Task goal
Only one span of the material below is wanted. Output it exactly, from the line with "Click the NHIN EHZ NM 00 station header" through the line with "Given: Click the Textures label", without any pictures.
START Source material
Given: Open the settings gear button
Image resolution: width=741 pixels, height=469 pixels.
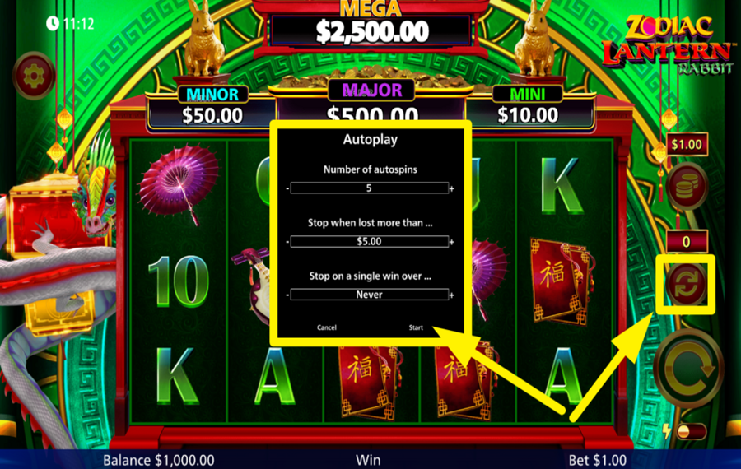Looking at the screenshot, I should (x=34, y=76).
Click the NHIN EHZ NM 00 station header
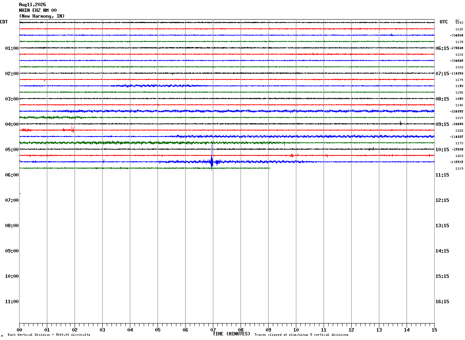The image size is (465, 340). (x=38, y=10)
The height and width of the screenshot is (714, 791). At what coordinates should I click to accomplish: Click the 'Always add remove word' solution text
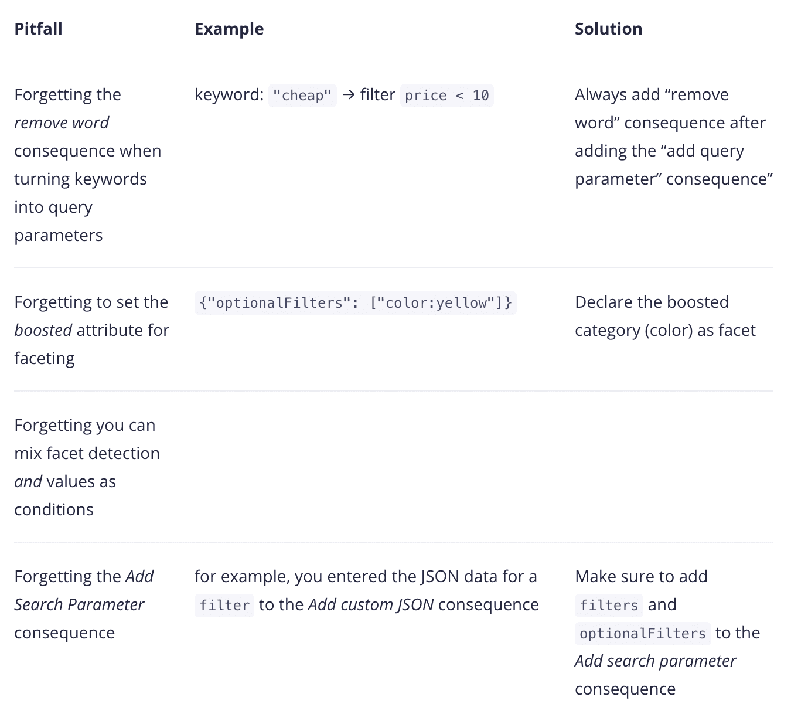(674, 137)
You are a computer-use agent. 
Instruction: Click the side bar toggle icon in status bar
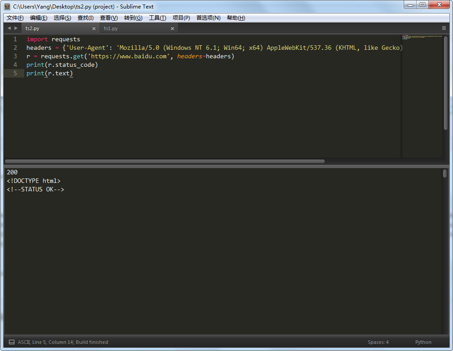click(12, 342)
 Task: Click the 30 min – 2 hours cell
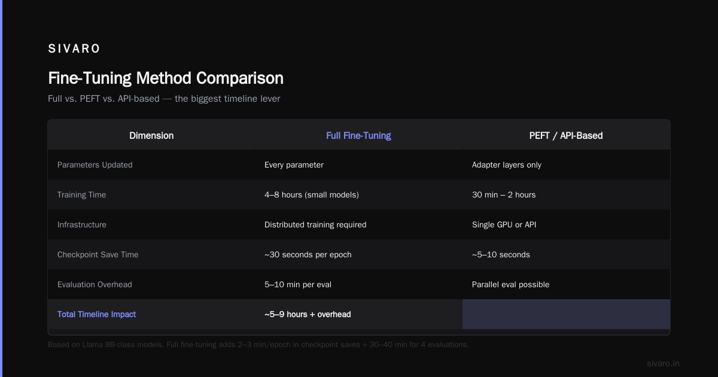tap(504, 194)
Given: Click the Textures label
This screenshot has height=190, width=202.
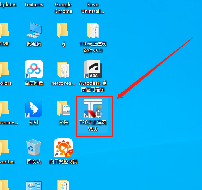Looking at the screenshot, I should pos(34,5).
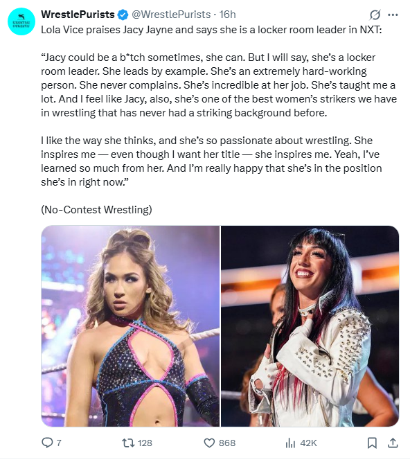410x462 pixels.
Task: Open the WrestlePurists profile avatar
Action: pyautogui.click(x=21, y=21)
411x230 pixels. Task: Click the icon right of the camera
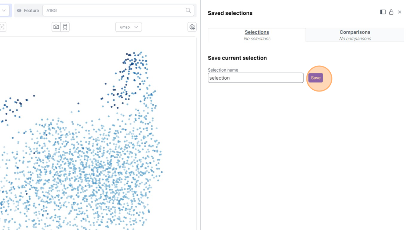tap(65, 27)
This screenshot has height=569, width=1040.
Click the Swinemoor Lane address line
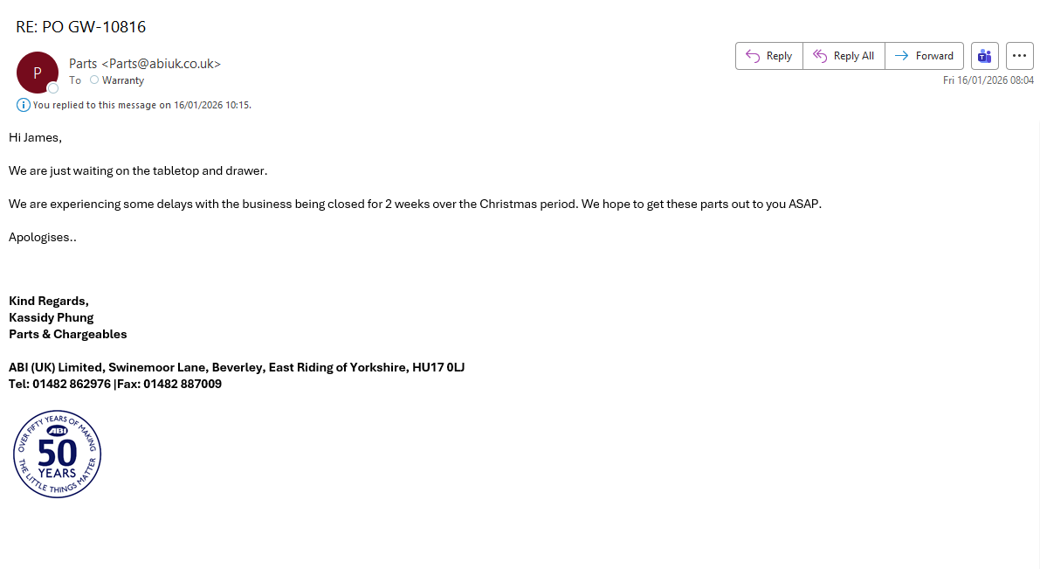(x=236, y=367)
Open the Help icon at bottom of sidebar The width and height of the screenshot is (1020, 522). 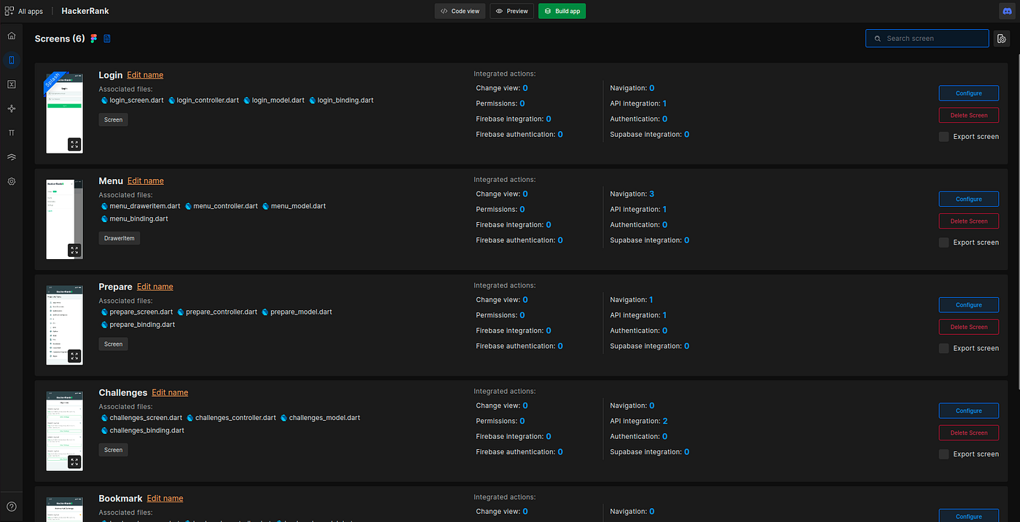click(11, 506)
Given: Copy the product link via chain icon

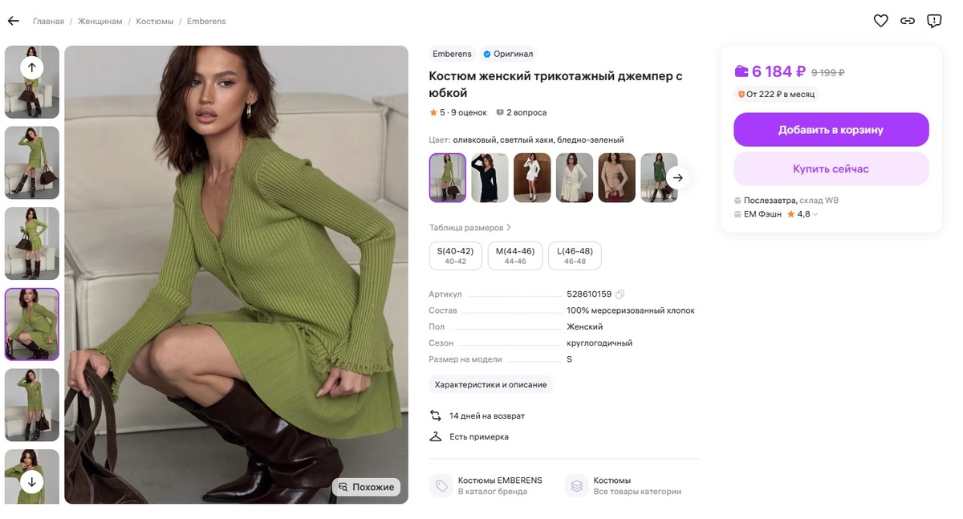Looking at the screenshot, I should click(907, 20).
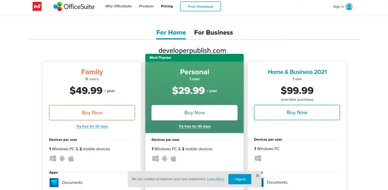Click the OfficeSuite hexagon logo
Viewport: 388px width, 190px height.
coord(58,6)
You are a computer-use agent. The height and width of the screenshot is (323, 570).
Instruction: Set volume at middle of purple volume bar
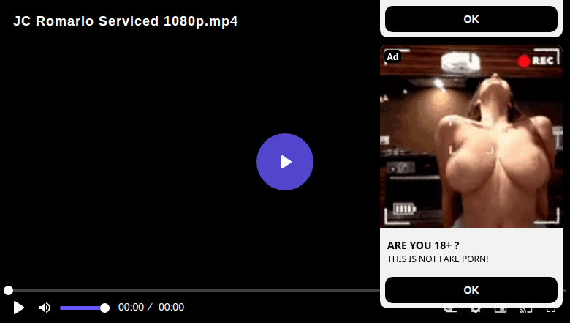[83, 308]
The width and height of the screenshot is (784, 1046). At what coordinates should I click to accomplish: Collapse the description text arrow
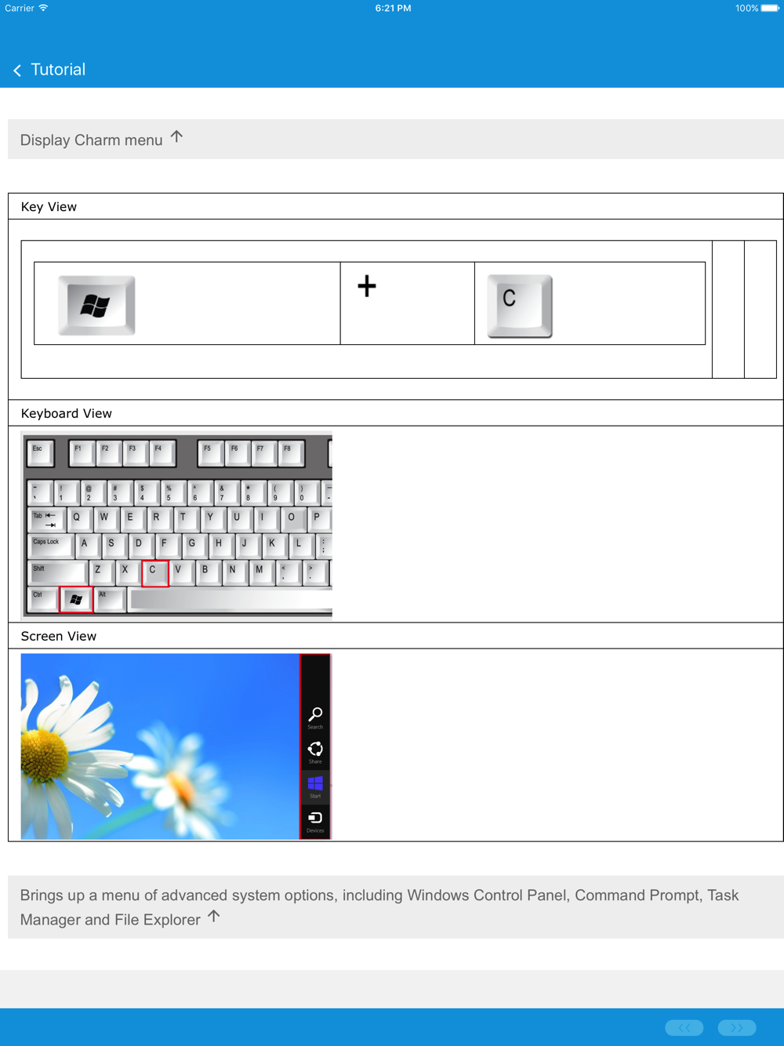[x=213, y=916]
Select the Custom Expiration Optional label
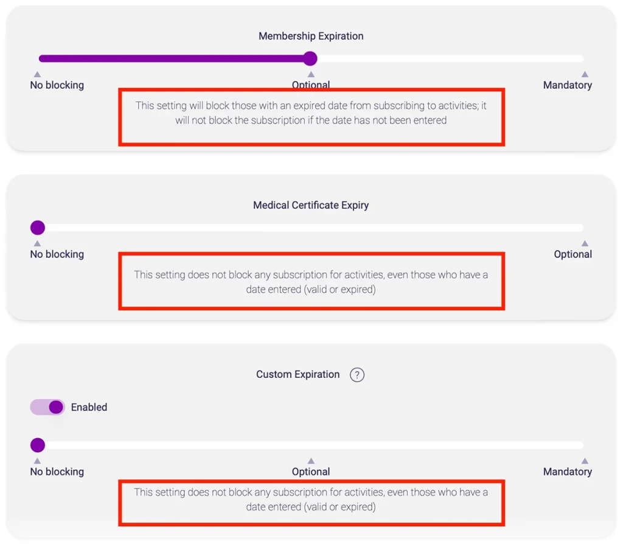This screenshot has height=544, width=623. point(311,472)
END Source material
Result
Click the NHIN EHZ NM 00 station header
The image size is (465, 340). (x=38, y=10)
The height and width of the screenshot is (714, 791). At what coordinates should I click to accomplish: Click the 'Always add remove word' solution text
(674, 137)
You are a computer-use agent. 
Instruction: Click the side bar toggle icon in status bar
click(12, 342)
 Task: Click the 30 min – 2 hours cell
tap(504, 194)
Given: Click the Textures label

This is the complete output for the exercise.